In many respects, I think our governments are caught in a bit of a prisoner's dilemma. Everyone purportedly wants to do the right thing, and they're afraid that if they actually start to tackle production, somebody else will consume that space. It's a legitimate concern, I guess, but real leadership in the face of that would be, on the international stage, actually pushing for treaties that tackle production.

We would follow the lead of the Province of Quebec and join the global alliance, the Beyond Oil & Gas Alliance. We would join efforts for an international fossil fuel non-proliferation treaty. That would be how we would signal that we're actually approaching both the demand and the supply sides of this emergency.

Instead, listening to your previous testimony—not today, but on other days—and sticking with this prisoner's dilemma idea, it almost feels like mob bosses cajoling their goodfellas to not co-operate. We need to be taking this in a different direction.

4:35 p.m.

NDP

Charlie Angus NDP Timmins—James Bay, ON

I think what concerns me is that we get presented here at natural resources with “we're all partners” and “we're all in this together”, as my Liberal friends say, and yet it seems as though we're being told here that we can drink our way to sobriety.

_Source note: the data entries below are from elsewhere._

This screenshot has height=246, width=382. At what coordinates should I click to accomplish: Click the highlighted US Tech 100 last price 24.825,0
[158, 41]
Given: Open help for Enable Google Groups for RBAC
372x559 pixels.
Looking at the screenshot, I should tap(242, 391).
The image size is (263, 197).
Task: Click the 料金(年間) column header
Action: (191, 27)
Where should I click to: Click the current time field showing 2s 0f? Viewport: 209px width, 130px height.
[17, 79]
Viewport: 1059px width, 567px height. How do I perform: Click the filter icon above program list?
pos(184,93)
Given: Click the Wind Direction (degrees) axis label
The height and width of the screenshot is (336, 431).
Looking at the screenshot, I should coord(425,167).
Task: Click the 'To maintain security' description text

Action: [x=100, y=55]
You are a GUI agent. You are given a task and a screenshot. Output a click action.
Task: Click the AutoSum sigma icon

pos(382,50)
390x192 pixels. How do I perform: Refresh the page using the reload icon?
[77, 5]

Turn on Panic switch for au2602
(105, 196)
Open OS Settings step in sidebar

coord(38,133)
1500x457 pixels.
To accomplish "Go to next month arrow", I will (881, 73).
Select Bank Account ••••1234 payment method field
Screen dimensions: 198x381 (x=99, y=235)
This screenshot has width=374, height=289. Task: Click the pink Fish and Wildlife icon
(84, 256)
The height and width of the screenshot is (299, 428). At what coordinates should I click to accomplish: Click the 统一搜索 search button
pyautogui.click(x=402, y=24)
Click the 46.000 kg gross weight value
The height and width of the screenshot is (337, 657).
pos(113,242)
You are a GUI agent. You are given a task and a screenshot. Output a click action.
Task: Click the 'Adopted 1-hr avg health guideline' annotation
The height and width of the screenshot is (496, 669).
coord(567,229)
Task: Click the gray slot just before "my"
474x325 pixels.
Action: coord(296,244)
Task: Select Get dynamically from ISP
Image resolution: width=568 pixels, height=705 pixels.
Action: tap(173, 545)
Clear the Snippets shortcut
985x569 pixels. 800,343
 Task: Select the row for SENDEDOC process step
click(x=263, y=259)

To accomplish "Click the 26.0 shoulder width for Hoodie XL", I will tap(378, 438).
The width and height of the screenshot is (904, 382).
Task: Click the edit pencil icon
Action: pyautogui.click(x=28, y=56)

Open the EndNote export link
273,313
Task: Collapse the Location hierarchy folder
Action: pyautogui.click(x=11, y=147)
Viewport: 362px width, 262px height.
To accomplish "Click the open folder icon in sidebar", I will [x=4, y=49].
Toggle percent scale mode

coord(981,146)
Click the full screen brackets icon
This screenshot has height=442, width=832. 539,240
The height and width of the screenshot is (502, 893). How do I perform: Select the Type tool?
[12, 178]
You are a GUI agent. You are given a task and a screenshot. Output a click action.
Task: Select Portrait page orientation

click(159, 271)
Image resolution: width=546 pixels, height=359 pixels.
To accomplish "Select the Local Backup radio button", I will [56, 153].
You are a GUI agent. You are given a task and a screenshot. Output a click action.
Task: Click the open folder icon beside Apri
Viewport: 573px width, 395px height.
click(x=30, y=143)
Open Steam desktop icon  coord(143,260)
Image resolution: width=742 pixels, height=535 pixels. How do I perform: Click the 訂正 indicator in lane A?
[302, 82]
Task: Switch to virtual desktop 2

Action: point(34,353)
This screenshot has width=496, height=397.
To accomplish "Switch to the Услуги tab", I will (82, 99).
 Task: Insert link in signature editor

On the question of emissions versus production, I asked the net-zero advisory panel—and these are the people advising the minister—how is it possible that we can be talking about a one-million-barrel-a-day increase while claiming we're going to do massive reductions?

The net-zero advisory panel seems to think the question of emissions versus production is an artificial question. How can it be an artificial question when we have never ever shown any capacity to lower the emissions as we're increasing production?

4:35 p.m.

Team Lead, Climate Emergency Unit

Seth Klein

Yes, and those emissions have gone up, as we've said.

I also found that testimony somewhat frustrating. That's why, in my testimony earlier, I was saying that within the authority of the federal government we effectively do need to be speaking about production.

4:35 p.m.

NDP

Charlie Angus NDP Timmins—James Bay, ON

I want to get to that, because we're not talking about production to lower gas prices in Canada. We're talking about a massive increase in production to sell overseas, and that becomes much more possible through the Trans Mountain pipeline, which Canadians...I don't know, did we spend $15 billion, $18 billion...? This is public money that allows the export offshore. We've been told time and time again.... I think Professor Jaccard told us that it was not scientific to count emissions when we burn bitumen in China, that it just doesn't make sense.

The fact is that our emissions from offshore are more than all the emissions in Canada today. What role does the TMX pipeline play—which this government is committed to—in ensuring that this industry will continue to increase production because they can move it offshore and it won't be counted on the GHG emissions ledger sheet?